### Directions
Go to the line that contains "The width and". Restate that line and each one after it exactly, through the end of the records, without pictures.

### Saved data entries
--- START ---
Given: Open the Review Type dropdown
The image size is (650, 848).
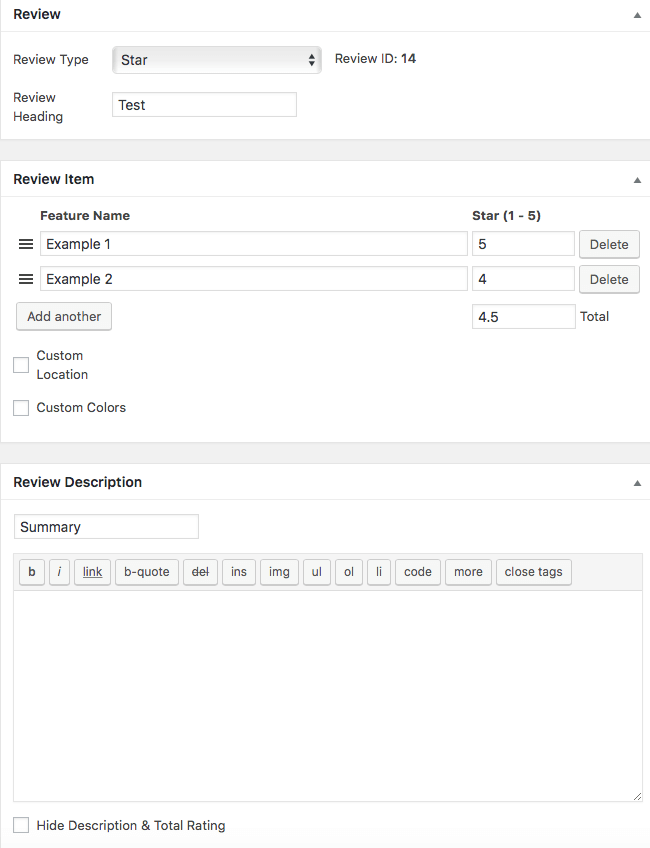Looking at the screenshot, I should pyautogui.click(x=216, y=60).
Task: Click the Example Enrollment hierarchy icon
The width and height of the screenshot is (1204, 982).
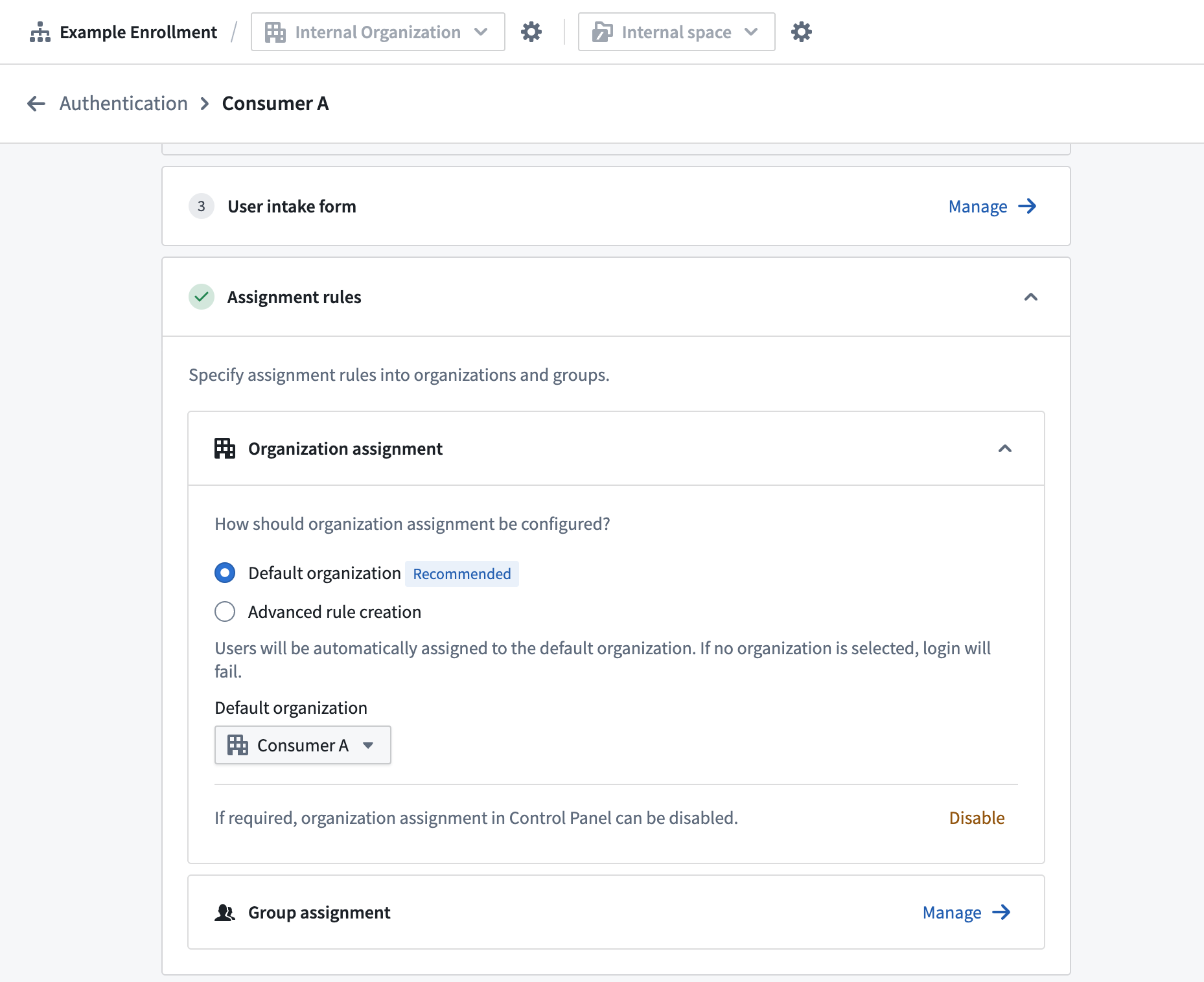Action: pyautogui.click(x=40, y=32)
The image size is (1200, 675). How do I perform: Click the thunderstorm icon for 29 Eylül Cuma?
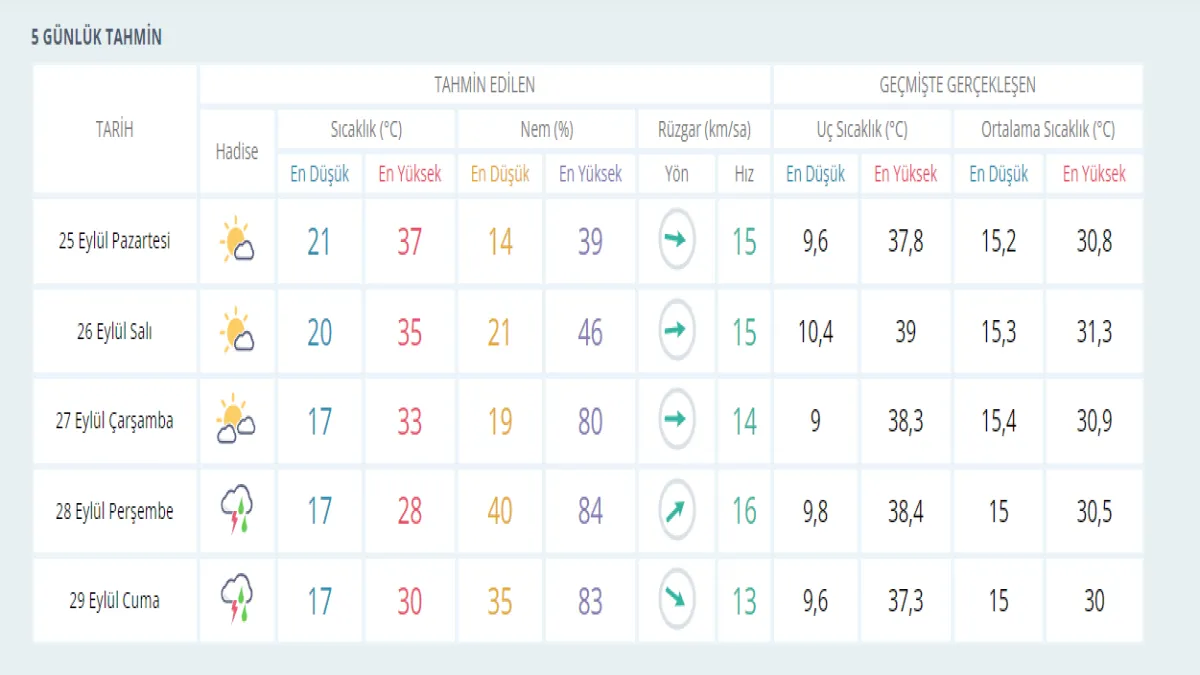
--- END ---
### Answer section
The width and height of the screenshot is (1204, 982).
Action: pyautogui.click(x=40, y=32)
The image size is (1200, 675). How do I perform: Click the thunderstorm icon for 29 Eylül Cuma?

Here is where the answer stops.